Population (2020-12-31)
- • Total: 16,420
- • Density: 3,119/km^{2} (8,079/sq mi)
- Time zone: UTC+01:00 (CET)
- • Summer (DST): UTC+02:00 (CEST)
- Postal codes: 76185
- Dialling codes: 0721

= Mühlburg =

District of Karlsruhe, Germany

Mühlburg is a district of Karlsruhe, Germany.

The district is further divided into Alt-Mühlburg, Weingärtensiedlung, Rheinhafen and Mühlburger Feld.

==History==
Mühlburg was first mentioned in 1248, when it was referred to as Mulenberc. In 1258 there was the first mention of a castle owned by Rudolf I, Margrave of Baden. The name could be translated as "mill castle" and refers to a water mill and a water castle located at the site where a Roman road once crossed the small river Alb.

In 1274 Mühlburg was, like many neighbouring settlements, occupied by Rudolph of Habsburg.

In 1670 Mühlburg received town privileges and, just a few years before Karlsruhe, it was issued a "letter of freedom", which relaxed the requirements for craftsmen and new citizens to settle in the town.

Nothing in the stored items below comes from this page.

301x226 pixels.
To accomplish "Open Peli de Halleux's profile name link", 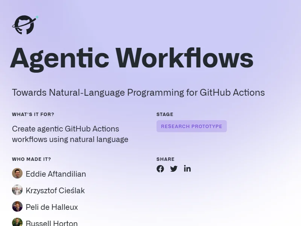I will click(x=52, y=207).
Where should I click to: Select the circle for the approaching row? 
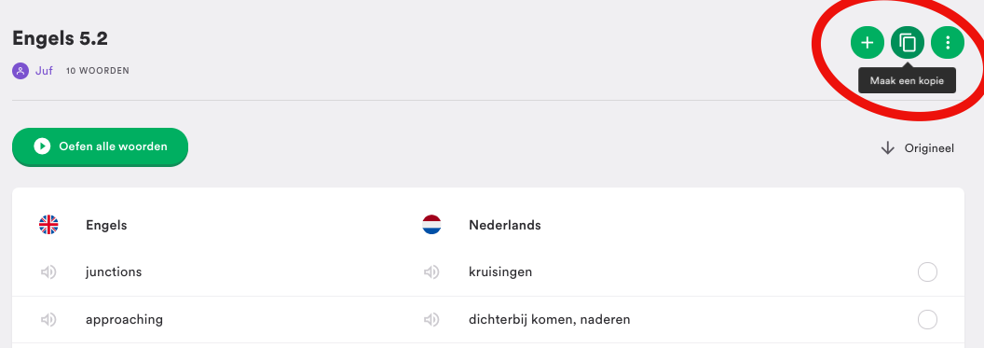point(927,320)
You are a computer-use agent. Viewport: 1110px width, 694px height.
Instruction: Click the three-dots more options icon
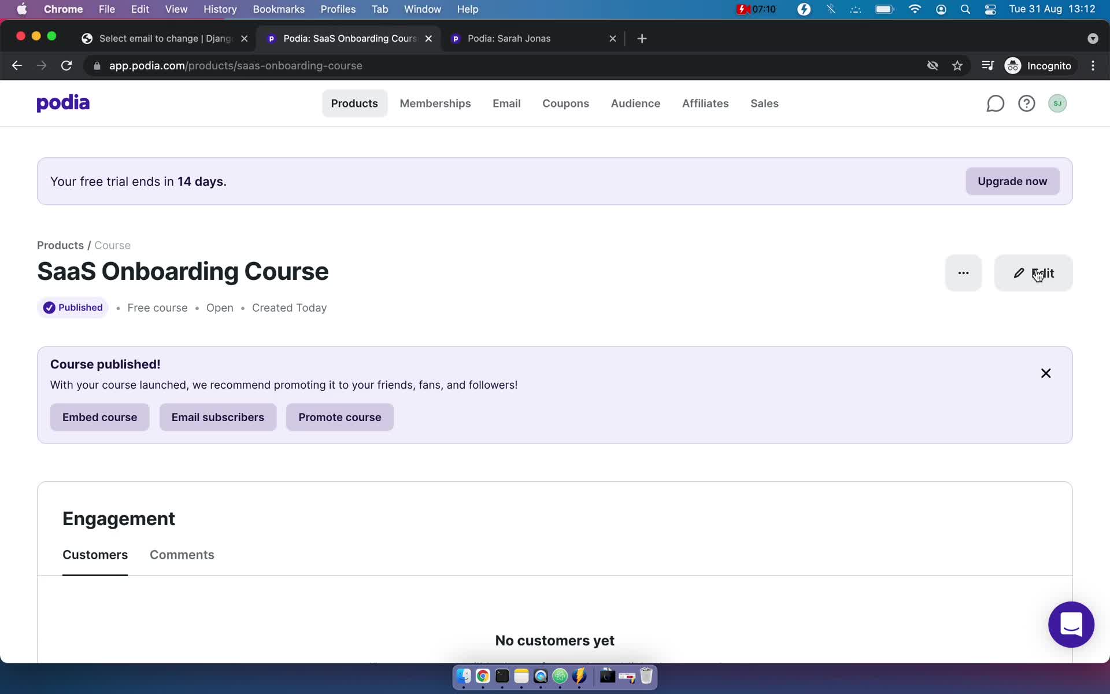pos(963,272)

It is believed that the Margraves of Baden planned to expand Mühlburg. Any such plans came to a halt in 1689, when Mühlburg and its castle were destroyed by French troops during the Nine Years' War following the orders of Louis XIV of France to destroy the margravate of Baden ("Ruinez les pays de Bade").

The castle was never rebuilt thereafter and the ruins of the castle were used as building material for a newly founded palace nearby, out of which the future city of Karlsruhe would develop.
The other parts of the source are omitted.